View Single Post
  #1  
Old 07-04-2011, 03:30 AM
rasiel rasiel is offline
Administrator
 
Join Date: Sep 2005
Posts: 276
Default Tantalus rebuilt

It's still early in the restoration process but I wanted to get a
status update on what's happened so far.

Sometime late on June 27th Tantalus went offline suddenly. The firs
thought was that this was due to a programming error in one of the
scripts that overwrote the main index. However, when we managed to log
in to the server all the site files were gone. As far as we can tell
this is the analysis:

-After having a number of minor outages we asked to switch servers to
improve performance.
-The migration however was not fully completed. The software that
manages the site was updated to reflect the new location but the data
was still on the old hardware
-Since there was no data yet at this location each night the software
was creating an empty backup
-Meanwhile, as far as we can tell, the staff brought the old server
offline and reformatted the hard drive; not realizing, of course, that
there was a live site on it which was not being backed up.

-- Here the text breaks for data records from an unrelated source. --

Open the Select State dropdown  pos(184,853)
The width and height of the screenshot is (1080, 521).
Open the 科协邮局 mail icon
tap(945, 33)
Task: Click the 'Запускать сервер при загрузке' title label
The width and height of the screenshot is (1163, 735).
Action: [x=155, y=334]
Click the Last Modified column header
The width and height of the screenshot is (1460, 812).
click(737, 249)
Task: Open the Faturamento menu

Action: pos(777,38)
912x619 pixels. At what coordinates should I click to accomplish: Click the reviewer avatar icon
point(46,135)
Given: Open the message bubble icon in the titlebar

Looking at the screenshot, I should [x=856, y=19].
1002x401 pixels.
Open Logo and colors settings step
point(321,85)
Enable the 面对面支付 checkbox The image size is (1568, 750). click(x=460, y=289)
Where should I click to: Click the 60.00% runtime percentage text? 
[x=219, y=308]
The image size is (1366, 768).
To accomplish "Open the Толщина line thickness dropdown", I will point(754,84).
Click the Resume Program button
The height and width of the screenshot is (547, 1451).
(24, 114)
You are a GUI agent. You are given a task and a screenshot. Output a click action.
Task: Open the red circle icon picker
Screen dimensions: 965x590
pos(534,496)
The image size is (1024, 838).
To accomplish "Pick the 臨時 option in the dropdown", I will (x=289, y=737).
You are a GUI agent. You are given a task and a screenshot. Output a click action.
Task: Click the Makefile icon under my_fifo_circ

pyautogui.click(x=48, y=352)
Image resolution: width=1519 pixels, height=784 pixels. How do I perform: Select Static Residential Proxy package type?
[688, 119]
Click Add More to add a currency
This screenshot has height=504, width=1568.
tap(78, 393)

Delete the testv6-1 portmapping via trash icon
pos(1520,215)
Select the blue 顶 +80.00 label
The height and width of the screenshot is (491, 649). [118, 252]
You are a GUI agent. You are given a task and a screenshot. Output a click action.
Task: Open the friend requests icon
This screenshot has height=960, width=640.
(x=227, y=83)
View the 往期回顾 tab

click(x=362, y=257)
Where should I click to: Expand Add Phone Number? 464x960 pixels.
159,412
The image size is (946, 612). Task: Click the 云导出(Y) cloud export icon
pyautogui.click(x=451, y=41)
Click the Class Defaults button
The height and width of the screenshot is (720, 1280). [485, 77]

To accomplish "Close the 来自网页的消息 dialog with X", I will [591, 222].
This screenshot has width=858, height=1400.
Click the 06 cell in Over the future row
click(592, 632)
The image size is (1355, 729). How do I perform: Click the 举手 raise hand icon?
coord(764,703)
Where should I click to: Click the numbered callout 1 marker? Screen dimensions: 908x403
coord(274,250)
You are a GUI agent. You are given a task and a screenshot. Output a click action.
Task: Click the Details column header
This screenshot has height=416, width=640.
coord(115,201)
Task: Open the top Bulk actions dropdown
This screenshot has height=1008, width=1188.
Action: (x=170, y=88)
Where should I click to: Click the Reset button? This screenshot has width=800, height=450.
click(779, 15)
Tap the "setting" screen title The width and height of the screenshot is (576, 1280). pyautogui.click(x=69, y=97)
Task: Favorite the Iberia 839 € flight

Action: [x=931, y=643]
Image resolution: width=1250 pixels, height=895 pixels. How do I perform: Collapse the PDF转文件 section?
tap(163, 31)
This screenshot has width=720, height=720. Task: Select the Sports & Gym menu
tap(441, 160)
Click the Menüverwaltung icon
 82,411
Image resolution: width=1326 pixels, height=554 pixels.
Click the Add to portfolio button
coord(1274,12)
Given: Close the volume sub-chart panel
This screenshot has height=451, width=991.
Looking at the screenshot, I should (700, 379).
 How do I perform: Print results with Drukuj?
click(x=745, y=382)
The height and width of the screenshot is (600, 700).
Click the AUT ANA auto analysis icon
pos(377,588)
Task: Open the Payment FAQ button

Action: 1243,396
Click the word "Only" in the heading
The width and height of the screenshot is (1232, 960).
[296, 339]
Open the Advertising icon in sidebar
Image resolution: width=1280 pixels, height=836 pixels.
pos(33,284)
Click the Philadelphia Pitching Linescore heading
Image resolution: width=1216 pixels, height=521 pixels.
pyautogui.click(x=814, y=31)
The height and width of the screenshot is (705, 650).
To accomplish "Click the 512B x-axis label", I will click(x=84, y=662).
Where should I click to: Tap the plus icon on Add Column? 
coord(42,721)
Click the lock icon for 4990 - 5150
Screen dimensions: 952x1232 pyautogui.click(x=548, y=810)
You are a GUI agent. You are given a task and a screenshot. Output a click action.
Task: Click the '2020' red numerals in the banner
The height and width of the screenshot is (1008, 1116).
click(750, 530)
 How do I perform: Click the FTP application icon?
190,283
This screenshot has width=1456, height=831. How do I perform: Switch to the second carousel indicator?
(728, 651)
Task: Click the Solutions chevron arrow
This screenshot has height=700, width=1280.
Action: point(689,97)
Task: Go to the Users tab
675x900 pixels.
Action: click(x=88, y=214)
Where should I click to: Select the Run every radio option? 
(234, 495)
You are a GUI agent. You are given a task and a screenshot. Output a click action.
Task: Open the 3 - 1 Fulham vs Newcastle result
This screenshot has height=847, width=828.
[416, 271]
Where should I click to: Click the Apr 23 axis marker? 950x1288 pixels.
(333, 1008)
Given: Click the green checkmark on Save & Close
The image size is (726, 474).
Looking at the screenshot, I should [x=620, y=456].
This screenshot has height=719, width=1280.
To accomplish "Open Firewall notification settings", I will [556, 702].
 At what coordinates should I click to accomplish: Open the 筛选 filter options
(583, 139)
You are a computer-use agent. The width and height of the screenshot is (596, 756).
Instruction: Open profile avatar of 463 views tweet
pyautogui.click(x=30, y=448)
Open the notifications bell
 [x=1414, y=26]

Adding to this list of errors is my own fault for relying solely on
the hoster's backups and not creating a set of my own. The reason is
that it had grown to over 60 gigabytes in size and a file of this size
takes days to download.

Fortunately, most of the database was recoverable. The database
contains all the data about the users and the records and keeps it
separate from the images. At this point it looks like we're missing
all of June and the last week of May. The images at this point seem
only partly recoverable. An old copy had stored up to December 2009
and a few more may have been saved from testing. It's too early to
tell how we can patch everything together but we should have a better
idea by the end of the weekend.

Now this situation has caused me a lot of distress. I know many users
and guests have come to rely on Tantalus over the years and data loss
is a huge blow for everyone involved. No matter what the succession of
events as site owner the responsibility nevertheless falls on me. Once
the dust settles I will see how I can compensate everyone for their
inconvenience. In the meantime please accept my sincere apology.

Ras